TASK OBJECTIVE> Find every line of the listing below where "pencil" appears, and copy it.

BEGIN DATA TO USE

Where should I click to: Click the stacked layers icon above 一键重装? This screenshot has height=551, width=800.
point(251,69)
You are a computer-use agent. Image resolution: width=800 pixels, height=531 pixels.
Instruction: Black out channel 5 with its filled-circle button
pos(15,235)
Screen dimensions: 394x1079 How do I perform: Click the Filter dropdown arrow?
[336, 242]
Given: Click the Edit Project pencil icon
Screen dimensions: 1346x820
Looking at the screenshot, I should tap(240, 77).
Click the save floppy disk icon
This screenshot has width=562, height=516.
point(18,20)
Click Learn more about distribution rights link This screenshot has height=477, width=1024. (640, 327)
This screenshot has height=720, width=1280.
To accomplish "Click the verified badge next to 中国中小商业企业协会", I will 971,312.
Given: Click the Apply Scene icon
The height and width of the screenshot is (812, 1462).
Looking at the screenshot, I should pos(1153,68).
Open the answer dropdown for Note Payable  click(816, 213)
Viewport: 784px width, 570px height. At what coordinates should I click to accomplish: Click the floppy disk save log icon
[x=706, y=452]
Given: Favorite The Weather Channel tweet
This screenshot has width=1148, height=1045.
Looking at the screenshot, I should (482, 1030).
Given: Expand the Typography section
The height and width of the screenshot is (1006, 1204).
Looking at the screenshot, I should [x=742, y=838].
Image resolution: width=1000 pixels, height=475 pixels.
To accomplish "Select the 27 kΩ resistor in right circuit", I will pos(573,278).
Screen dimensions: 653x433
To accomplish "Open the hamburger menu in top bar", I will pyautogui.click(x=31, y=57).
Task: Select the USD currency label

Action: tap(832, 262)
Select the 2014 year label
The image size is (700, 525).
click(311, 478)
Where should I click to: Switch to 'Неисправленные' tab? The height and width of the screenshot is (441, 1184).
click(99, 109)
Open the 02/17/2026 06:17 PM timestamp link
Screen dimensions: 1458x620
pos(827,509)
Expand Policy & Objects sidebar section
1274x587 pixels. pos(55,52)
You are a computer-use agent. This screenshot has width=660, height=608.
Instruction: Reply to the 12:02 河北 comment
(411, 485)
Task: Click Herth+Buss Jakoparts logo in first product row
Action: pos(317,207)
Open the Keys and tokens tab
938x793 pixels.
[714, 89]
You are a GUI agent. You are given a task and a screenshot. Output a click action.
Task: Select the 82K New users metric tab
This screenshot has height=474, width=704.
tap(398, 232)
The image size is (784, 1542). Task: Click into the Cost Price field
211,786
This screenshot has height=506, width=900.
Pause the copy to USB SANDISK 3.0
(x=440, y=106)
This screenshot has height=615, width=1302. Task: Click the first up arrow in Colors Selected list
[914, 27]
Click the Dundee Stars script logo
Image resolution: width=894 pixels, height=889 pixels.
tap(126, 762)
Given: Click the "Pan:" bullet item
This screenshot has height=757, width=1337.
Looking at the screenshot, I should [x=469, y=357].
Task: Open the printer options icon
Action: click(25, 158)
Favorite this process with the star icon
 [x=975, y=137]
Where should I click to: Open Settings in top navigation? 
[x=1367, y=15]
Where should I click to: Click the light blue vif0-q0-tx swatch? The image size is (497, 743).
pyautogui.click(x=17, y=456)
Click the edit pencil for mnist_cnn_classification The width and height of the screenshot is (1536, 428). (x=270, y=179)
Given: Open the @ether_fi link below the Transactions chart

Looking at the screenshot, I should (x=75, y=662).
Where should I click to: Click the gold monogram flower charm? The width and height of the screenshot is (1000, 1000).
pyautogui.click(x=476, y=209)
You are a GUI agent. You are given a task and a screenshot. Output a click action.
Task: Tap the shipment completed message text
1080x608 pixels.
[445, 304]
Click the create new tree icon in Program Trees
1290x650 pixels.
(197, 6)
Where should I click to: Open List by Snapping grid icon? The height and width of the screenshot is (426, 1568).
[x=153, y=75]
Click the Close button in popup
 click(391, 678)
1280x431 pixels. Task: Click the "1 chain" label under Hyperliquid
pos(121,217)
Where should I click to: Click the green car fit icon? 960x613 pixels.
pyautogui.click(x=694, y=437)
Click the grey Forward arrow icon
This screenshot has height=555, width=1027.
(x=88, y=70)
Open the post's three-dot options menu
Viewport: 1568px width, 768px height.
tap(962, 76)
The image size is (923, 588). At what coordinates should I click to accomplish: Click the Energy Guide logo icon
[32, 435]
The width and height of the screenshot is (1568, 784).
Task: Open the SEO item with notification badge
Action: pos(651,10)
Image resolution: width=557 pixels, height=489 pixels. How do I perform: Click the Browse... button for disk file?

END DATA TO USE

RESULT BELOW>
Given: Click the Edit Project pencil icon
Click the edit pencil for mnist_cnn_classification The width and height of the screenshot is (1536, 428). (x=270, y=179)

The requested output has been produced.